SHA Collison

Bank of America: AES_256_CBC_SHA (SHA 1 with HMAC)

Google: AES_128_GCM_SHA256

What is a Certificate?

Certificate Hierarchy:

  1. GeoTrust Global CA (Certificate of the whole internet)
  2. Google Internet Authority G2
  3. www.google.com : Subject’s Public key and Key Algorithm (RSA) Certificate binds the public key to the Google’s identity

Identity misbinding: Binding between the identity and the public key. (How can the other identity recover the inbox?)

Why trust the Certificate: Issuer: I.e. Google Internet Authority G2 Certificate contains: 1) ID of subject = google.com 2) ID of issuer = Google Internet Authority 3) Public key of the subject = pk ofgoogle.com 4) Signature of the issuer (on the whole certificate) -> Algorithm used to sign it is SHA-256 With RSA Encryption. (Chrome bannedthe SHA-1 “secure” connection, and the collision was found Feb. 23, 2017) and The signature ensures the issuer can only produce the certificate

Hierarchy 2:

  1. ID of subject = Google Internet Authority
  2. ID issuer = GeoTrust
  3. Public key of subject = PK for Google Internet Authority
  4. Signature of issuer (signed with GeoTrust’s private key)

On the top level:

  1. ID of subject = GeoTrust
  2. ID issuer = GeoTrust Global CA
  3. Public key of subject = PK for GeoTrust
  4. Signature from GeoTrust Global CA

Public key from the higher Hierarchy will allow us to verify the signature of lower hierarchy. Where is the root of the trust? - Browser comes with hard coded key (in ROOT), and the browser can trust GeoTrust Global CA Number of Trusted Roots? - 40-ish…
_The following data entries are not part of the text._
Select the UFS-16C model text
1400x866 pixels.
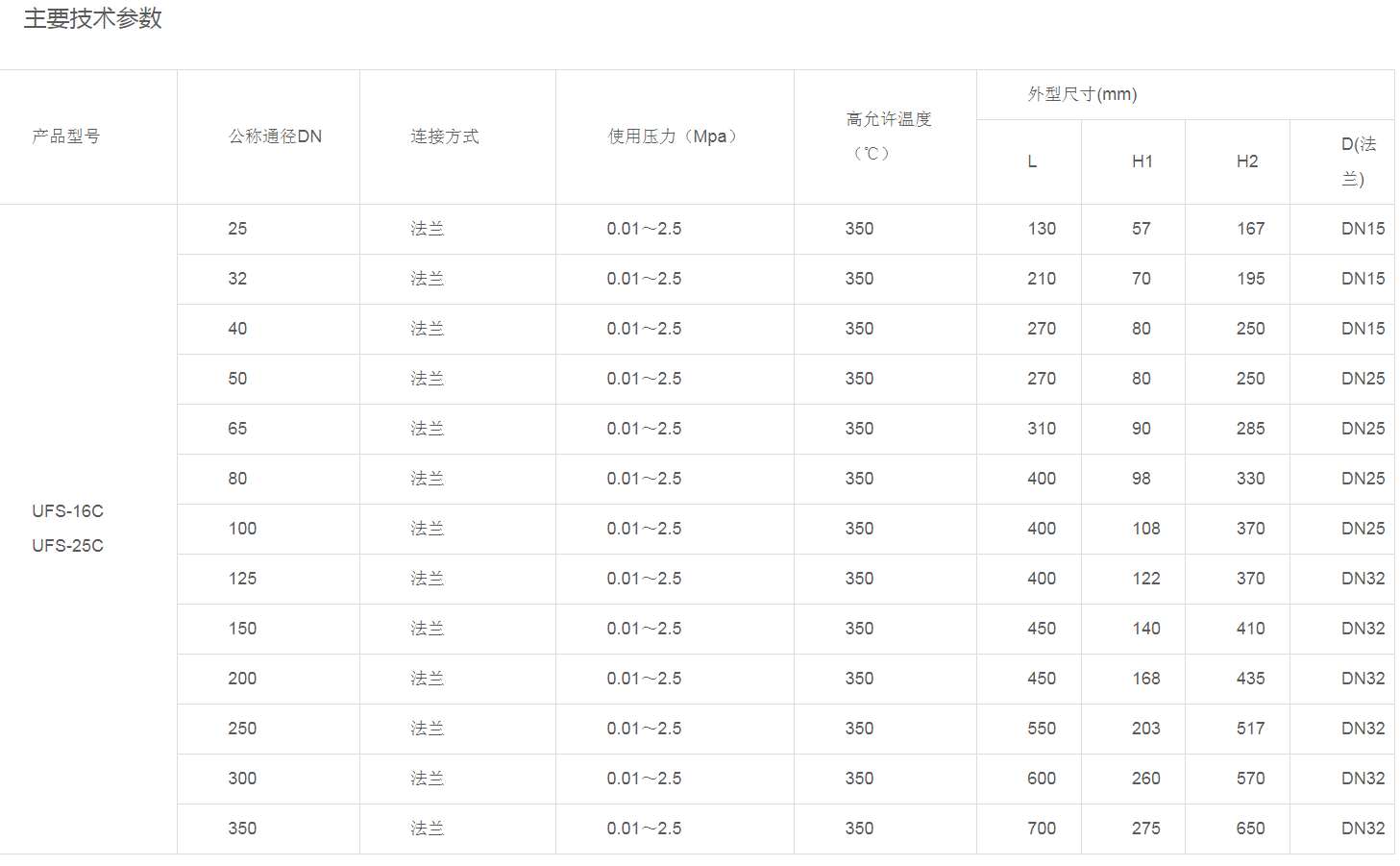67,511
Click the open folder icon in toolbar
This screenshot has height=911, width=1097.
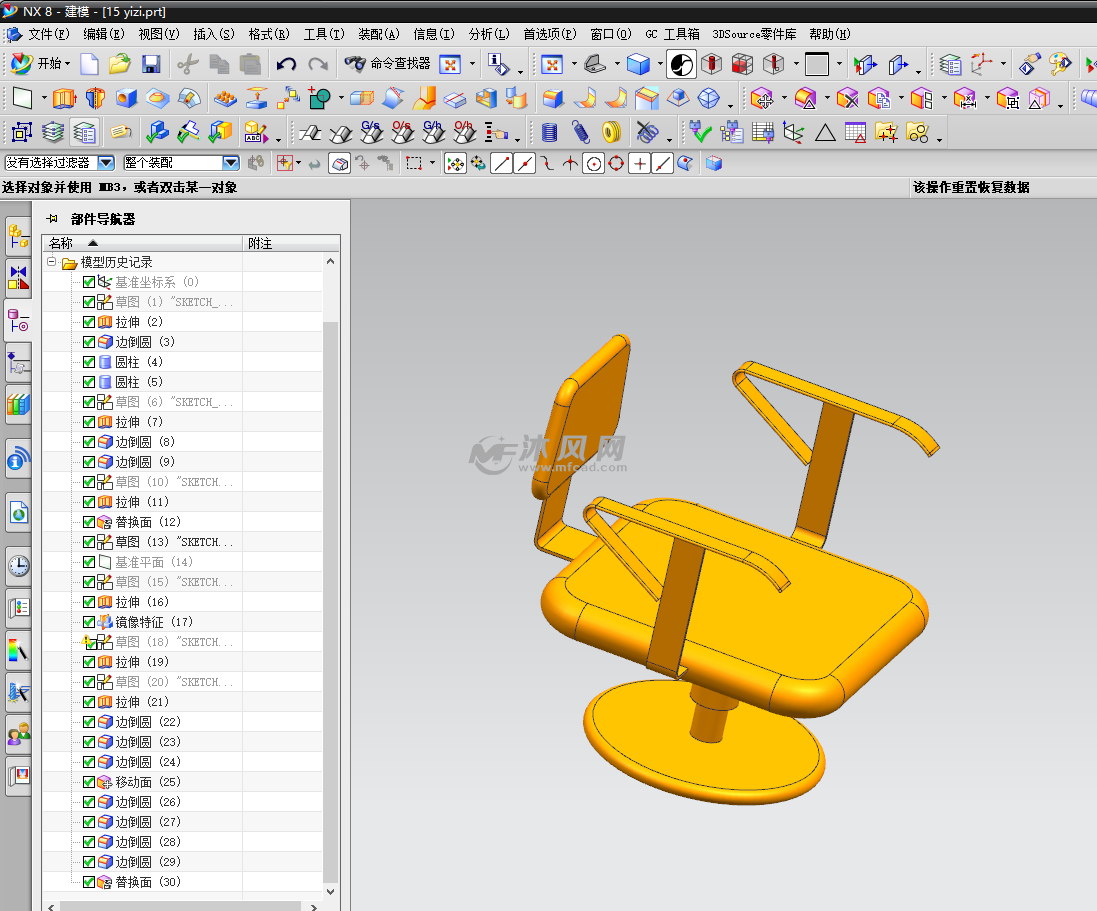[120, 65]
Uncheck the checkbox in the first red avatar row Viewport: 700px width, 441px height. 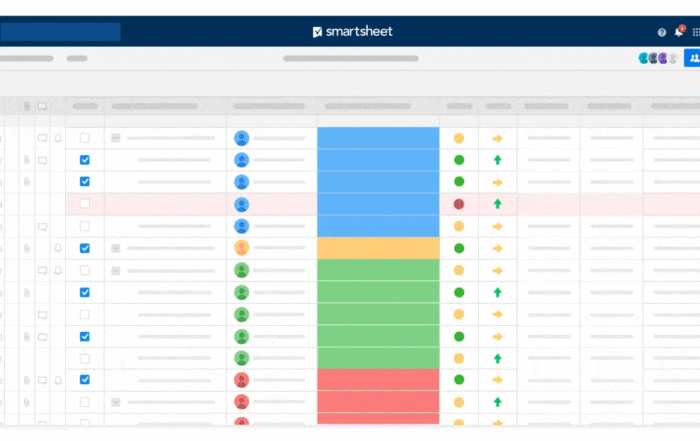84,379
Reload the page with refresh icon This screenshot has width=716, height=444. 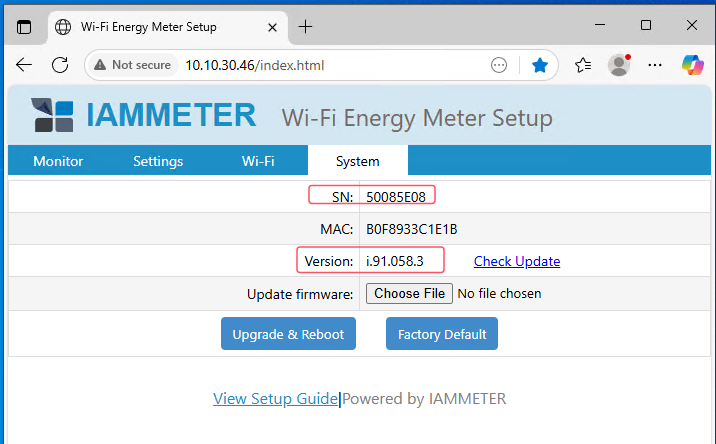tap(60, 65)
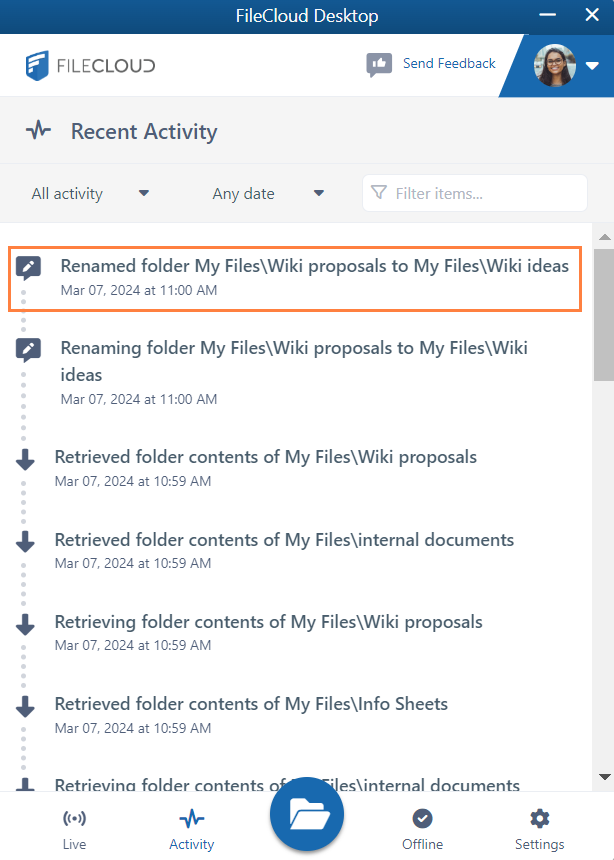
Task: Open the All activity dropdown
Action: [x=90, y=193]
If a child in the Hierarchy is compromised, the parent will revoke it, (A signed message from parent says the certificate is invalid..)

Bank of America: Directly bought a key from the Root. (Symantec) Problem with many roots: People can compromise any root, then can impersonate any website.

If it is easy to find SHA-1 collision, people can forge fake signature and pretend to be Google.

Sign_sk (m) = Sigma [Padding(H(m)]^d mod N

H() better not be SHA_1

Recall RSA Sk = (d, N), Pk = (e, N)

FLAME Attack: Code signing certificate (Attack on MD5) Code sigma signed by the key.

The Flame attack forged the key and be able to update code to the system. (Microsoft) Target Collision (Given x, find such that h(y) = h(x))

HMAC cannot be used in RSA because RSA is a public key system, which is not a symmetric key scheme.

DHZ Key exchange

Alice ——————– Bob Group G generator g. (g is public) Discrete log: Given g, y it is hard find x such that y = g^x

1. Do no have anything share
2. Alice:
    a. Choose secret x
    b. Compute g^x
    c. Alice send to g^x to Bob
3. Bob:
    a.  will choose y, and compute g^y
    b. Key = (g^x)^y = g^(xy)
    c. Send g^y to Alice
4. Alice:
    a. Key = (g^y)^x = g^(xy)

(Secure for Passive Adversary, but not Active Adversary)

How to launch a identity misbinding to this: Since people can impersonate Bob, anyone can tell Alice that he is BOB. Alice ——— Eve How does Eve know how to be Bob? Alice —— Eve ——- BOB

A —-> Let’s use DHZ —> B

B —> Let’s use DHZ —> A

Then A has B’s Pk_bob

B sends that: Bob, g^y, sign_sk(g^y, bob) —-In real world, B sends the certificate chain, since A doesn’t know B’s pubic key. A verifies, then sends that: Alice, g^x

One sided Authentication. B does not know who A is. Session key then is used.